Individuals are to be free from the public disclosure of private information that unfairly damages their reputation or career, as well as the unauthorized transmittal and sale of their private data.

  •  The Right to Due Process

Individuals are entitled to the due process of law and are to be free from government depravations of life, liberty, or property.

  •  The Right to Equal Protection

Individuals have the right not to be subject to discrimination and to be treated as others similarly situated, whether by an employer or by a municipality or government agency.

  •  The Right to be Free from Unreasonable Searches and Seizures

Individuals are to be free from searches and seizures by the government without circumstances warranting such a search, such as prior judicial approval, a reasonable belief that a crime has been committed, exigent circumstances, or consent.

  •  The Right to Freedom of Speech

Individuals are free to voice their opinions either through words or with actions without governmental interference, subject to a variety of exceptions.

How can someone assert a civil rights claim?
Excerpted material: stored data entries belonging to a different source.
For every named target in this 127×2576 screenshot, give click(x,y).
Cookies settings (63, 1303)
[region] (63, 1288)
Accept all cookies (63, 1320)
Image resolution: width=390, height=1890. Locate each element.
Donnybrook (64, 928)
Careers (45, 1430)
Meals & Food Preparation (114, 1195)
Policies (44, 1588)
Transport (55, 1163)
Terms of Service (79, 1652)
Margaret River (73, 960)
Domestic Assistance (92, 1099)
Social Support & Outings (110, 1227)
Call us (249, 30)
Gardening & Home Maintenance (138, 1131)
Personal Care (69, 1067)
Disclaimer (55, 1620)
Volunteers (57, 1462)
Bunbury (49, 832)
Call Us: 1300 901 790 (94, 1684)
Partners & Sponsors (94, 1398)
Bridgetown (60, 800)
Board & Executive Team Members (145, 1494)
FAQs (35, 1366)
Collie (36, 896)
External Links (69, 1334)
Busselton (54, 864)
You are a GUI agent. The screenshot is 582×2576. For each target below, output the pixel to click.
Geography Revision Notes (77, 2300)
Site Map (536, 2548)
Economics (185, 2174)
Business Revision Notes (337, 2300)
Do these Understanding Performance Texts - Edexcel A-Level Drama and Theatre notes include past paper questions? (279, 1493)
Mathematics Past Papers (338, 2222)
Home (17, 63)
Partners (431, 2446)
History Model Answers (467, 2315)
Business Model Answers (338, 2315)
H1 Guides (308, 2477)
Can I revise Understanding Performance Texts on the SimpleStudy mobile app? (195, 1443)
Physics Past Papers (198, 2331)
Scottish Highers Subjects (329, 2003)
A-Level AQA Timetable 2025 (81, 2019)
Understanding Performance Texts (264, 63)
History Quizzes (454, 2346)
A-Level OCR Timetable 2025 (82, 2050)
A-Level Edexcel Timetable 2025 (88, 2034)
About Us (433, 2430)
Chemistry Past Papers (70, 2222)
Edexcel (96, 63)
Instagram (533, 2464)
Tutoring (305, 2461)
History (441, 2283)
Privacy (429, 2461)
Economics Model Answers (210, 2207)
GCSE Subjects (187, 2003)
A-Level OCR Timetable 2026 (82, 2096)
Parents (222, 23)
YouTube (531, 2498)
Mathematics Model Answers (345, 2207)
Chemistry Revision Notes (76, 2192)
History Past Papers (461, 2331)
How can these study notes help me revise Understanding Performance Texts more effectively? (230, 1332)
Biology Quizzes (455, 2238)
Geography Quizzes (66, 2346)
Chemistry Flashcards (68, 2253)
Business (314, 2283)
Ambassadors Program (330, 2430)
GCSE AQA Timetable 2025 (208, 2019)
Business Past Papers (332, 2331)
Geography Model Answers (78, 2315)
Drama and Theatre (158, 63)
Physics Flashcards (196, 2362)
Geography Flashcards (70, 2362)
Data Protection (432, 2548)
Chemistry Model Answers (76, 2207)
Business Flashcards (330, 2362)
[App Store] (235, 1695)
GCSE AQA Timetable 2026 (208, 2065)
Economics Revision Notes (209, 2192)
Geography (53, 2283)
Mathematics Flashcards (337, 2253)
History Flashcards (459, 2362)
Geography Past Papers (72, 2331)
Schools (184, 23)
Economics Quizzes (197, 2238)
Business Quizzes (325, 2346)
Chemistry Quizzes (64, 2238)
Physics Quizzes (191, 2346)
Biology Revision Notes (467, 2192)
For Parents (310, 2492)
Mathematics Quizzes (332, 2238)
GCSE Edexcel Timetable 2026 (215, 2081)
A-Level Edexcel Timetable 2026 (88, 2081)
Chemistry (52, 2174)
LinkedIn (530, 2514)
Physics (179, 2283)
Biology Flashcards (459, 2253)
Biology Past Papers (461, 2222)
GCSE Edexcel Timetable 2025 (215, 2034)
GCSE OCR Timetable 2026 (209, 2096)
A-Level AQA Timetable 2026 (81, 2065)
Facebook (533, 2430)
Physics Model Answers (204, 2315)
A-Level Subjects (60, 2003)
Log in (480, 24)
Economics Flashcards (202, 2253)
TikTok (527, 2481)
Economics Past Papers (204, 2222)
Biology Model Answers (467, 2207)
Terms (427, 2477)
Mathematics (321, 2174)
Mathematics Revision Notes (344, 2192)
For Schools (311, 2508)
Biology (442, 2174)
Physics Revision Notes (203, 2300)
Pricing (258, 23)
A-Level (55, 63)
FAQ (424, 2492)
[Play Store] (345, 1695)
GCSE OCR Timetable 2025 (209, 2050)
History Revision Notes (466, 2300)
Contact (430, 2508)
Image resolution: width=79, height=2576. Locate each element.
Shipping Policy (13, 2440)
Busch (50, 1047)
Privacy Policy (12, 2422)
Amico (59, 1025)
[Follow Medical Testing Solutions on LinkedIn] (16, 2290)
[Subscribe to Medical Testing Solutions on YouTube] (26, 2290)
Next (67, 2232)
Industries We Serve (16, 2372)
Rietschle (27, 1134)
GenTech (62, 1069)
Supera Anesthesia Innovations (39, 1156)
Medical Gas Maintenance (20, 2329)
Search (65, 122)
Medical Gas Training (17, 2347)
When civil rights are violated, individuals may be able to seek redress through litigation.  Litigation may be the best solution to fuel change at a systemic level, especially when a municipality or other governmental entity infringes upon the rights of a group of people.

One route for individuals and groups to seek redress for government deprivations is by bringing a claim under  42 U.S.C. § 1983 (“Section 1983”) in federal court.  A Section 1983 claim seeks monetary and/or injunctive relief for violations of Constitutional rights “under color of state law”.  These actions may be brought against states, municipalities, and/or their employees for violations of these rights. Section 1983 litigation is often complex and subject to numerous defenses.

Another route to seek redress for government deprivation of civil rights is to challenge a statute or decision directly by, for example, suing for unjust enrichment for the establishment of an illegal tax, or by initiating a special proceeding to challenge an agency decision.  These challenges represent effective methods of protecting individuals from municipal conduct, but are also often subject to unique defenses.

Can an individual or group assert civil rights claims against non-governmental entities and individuals?

Private actors, such as employers, may also infringe upon an individual’s rights by, for example, discriminating against their employees or candidates for employment on the basis of race, color, sex, religion, national origin, age, disability or pregnancy.  Several federal statutes, such as the Civil Rights Act of 1964, the Age Discrimination in Employment Act, the Americans with Disabilities Act, the Family and Medical Leave Act, and the Equal Pay Act, provide protections for individuals who are discriminated against by their employers.

If I bring a civil rights claim, do I have to pay attorneys’ fees?

 Under most civil rights laws, a successful plaintiff is entitled to recover attorneys’ fees.  Also, when civil rights actions brought on behalf of a group, or “class”, result in the creation of a monetary fund, the attorneys may be paid out of that fund, subject to court approval.  Many law firms will consider bringing these cases on a contingency basis in appropriate circumstances.